Im Schrein ist die Krönung der Maria zu sehen. Christus erscheint als Retter der Welt. Mit der rechten Hand segnet er Maria, die stellvertretend für alle Gläubigen den Segen empfängt. Neben Christus stehen Nikolaus als Patron der Seefahrer sowie Paulus, und links neben Maria deutet Johannes der Täufer auf das Lamm Gottes. Die anderen Figuren lassen sich durch ihre Attribute elf von zwölf Jüngern Jesu zuordnen.

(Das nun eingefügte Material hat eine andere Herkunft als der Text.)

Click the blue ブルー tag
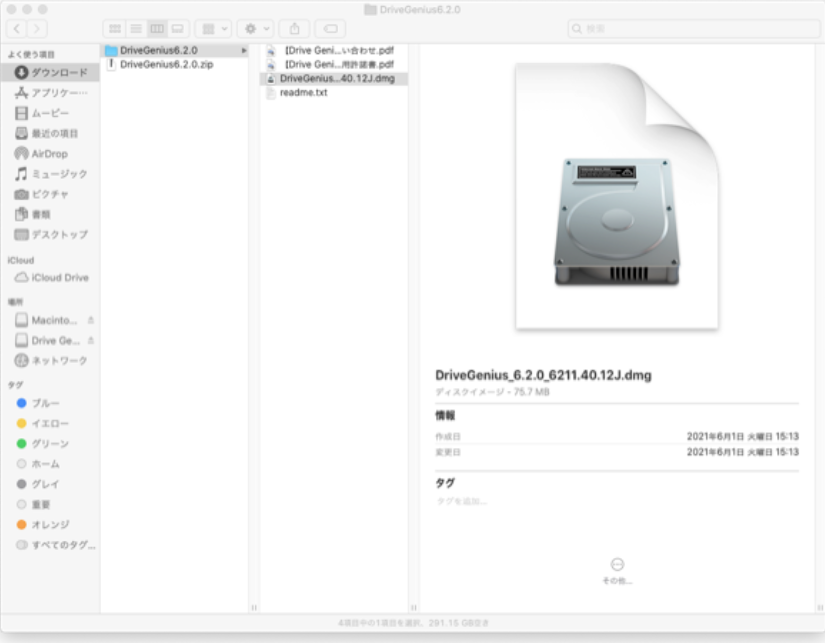(46, 403)
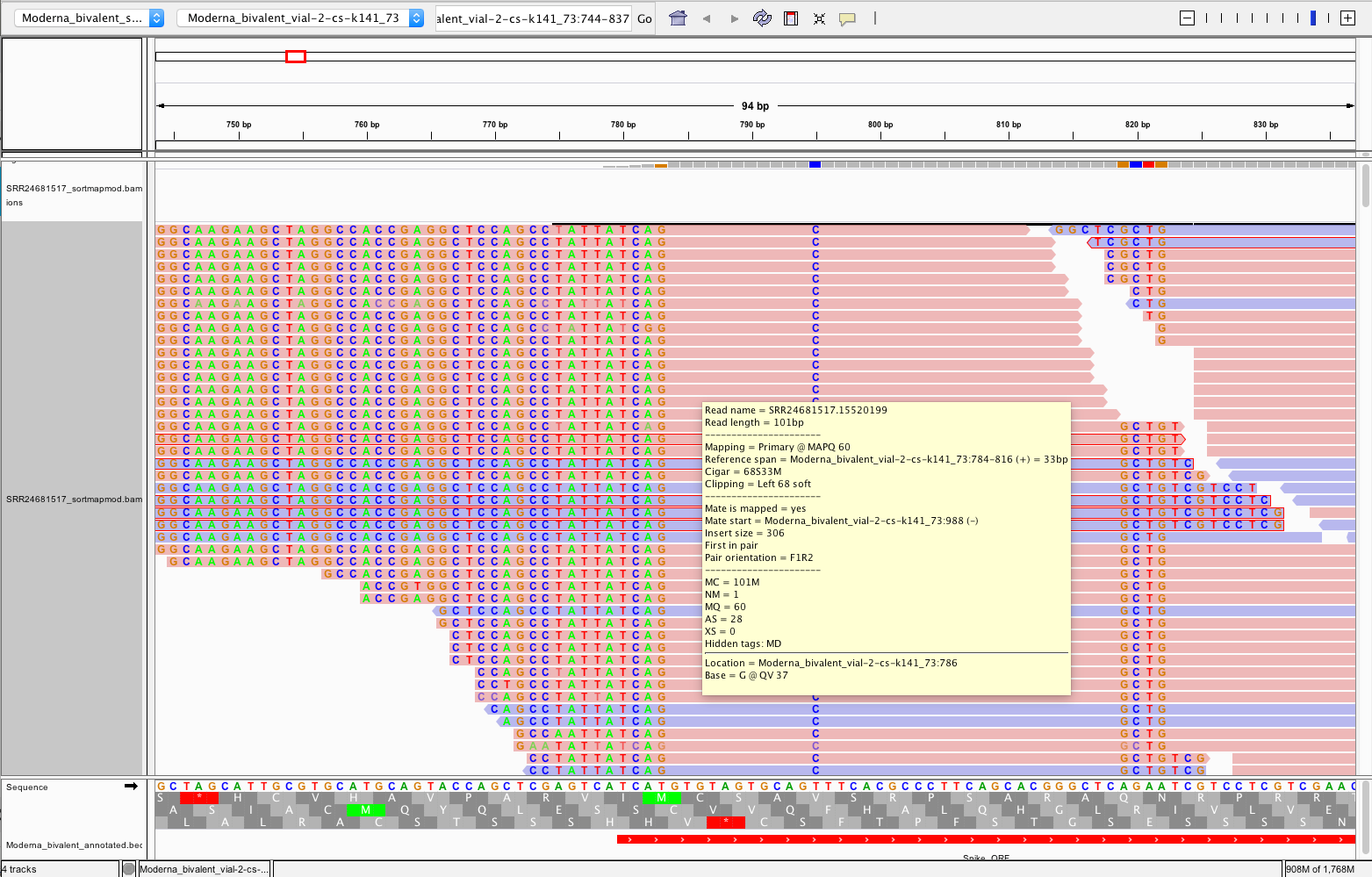Click the blue zoom level slider marker
Image resolution: width=1372 pixels, height=877 pixels.
coord(1313,18)
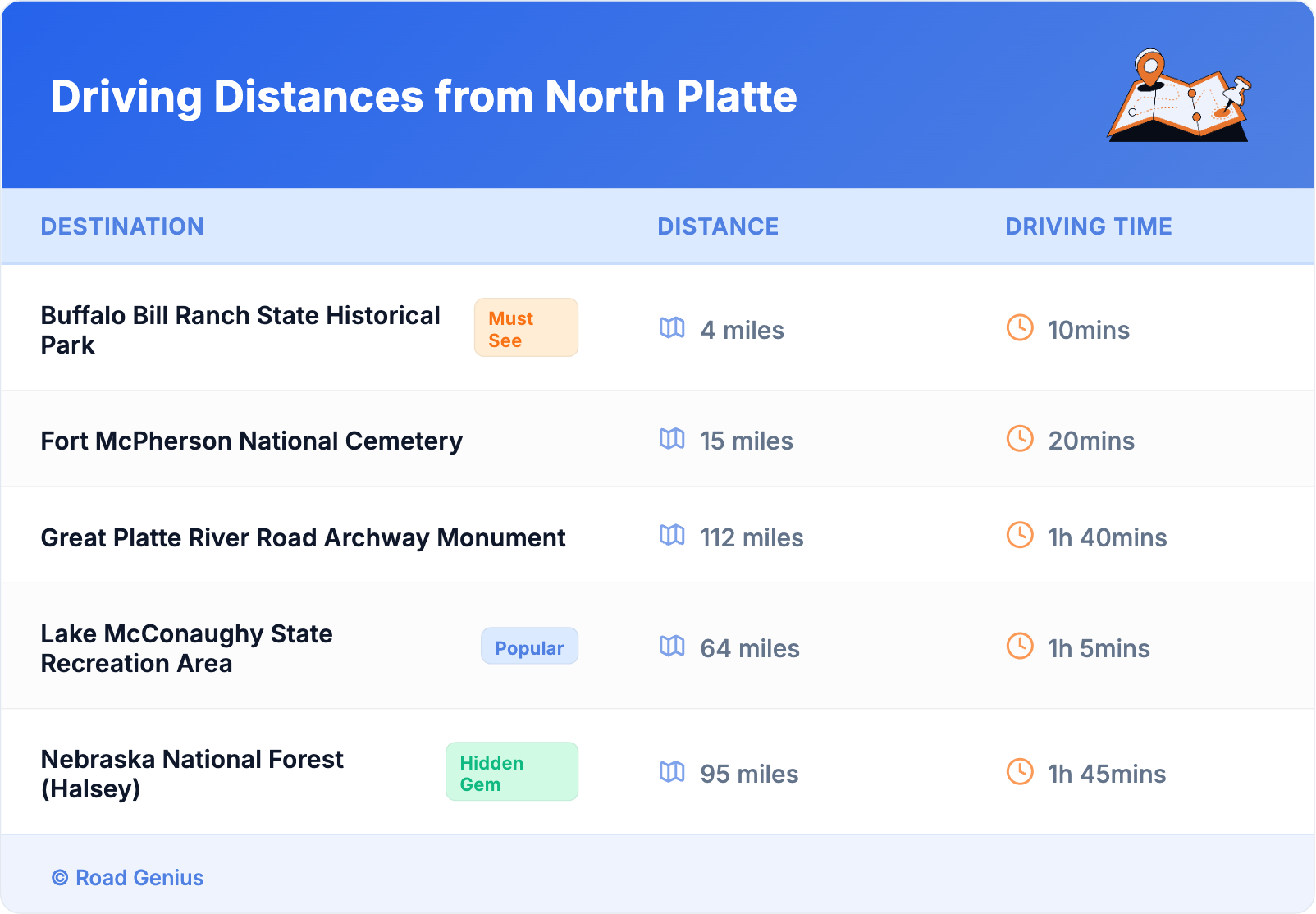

Reste einer Festungsanlage in der nähe der Kirche
Eine weitere Besonderheit sind die 16 Frauenfiguren im Porträt unterhalb der Apostel: Barbara mit dem Turm, Maria Magdalena mit dem Salbengefäß, Agnes mit dem Lamm und Elisabeth von Thüringen mit einem Gefäß voller Fische. Diese detailliert dargestellte Pracht in einer Dorfkirche zu finden ist nicht nur für Kirchenhistoriker sehr außergewöhnlich.
Links an der Nordwand des Kirchenschiffes dann ein weiterer Seitenaltar: Er stammt aus der Zeit um 1470. Die Mutter Gottes im Zeichen des Strahlenkranzes als Ausdruck der ausgeprägten Marienfrömmigkeit im Mittelalter. Auf dem linken Arm trägt sie das Jesuskind und in der rechten Hand hält sie eine Blume. Der Engel unten links spielt auf dem Portativ. Das ist eine kleine tragbare Orgel, die sich im Mittelalter wegen ihres raumfüllenden Klanges großer Beliebtheit erfreute.
Nur noch aus der Luft zu erkennen ist die im 17. Jahrhundert von Herzog Johann Albrecht II. erbaute Festungsanlage in unmittelbarer Nähe der Kirche. Zu sehen ist die Form eines Schlosses als fünfzackiger Stern mit Sternschweif. Nach dem Dreißigjährigen Krieg verfiel das Bauwerk, half aber den Inselbewohnern, mit den Steinen ihre Häuser instand zu setzen. Sobald die Covid-19-Auflagen es erlauben, finden wie früher am Schlosswall wieder Märkte und Veranstaltungen statt.
Der Seemannsgottesdienst am 5. September ist offen für alle Interessierten. Angehörige aller Glaubensrichtungen sind willkommen.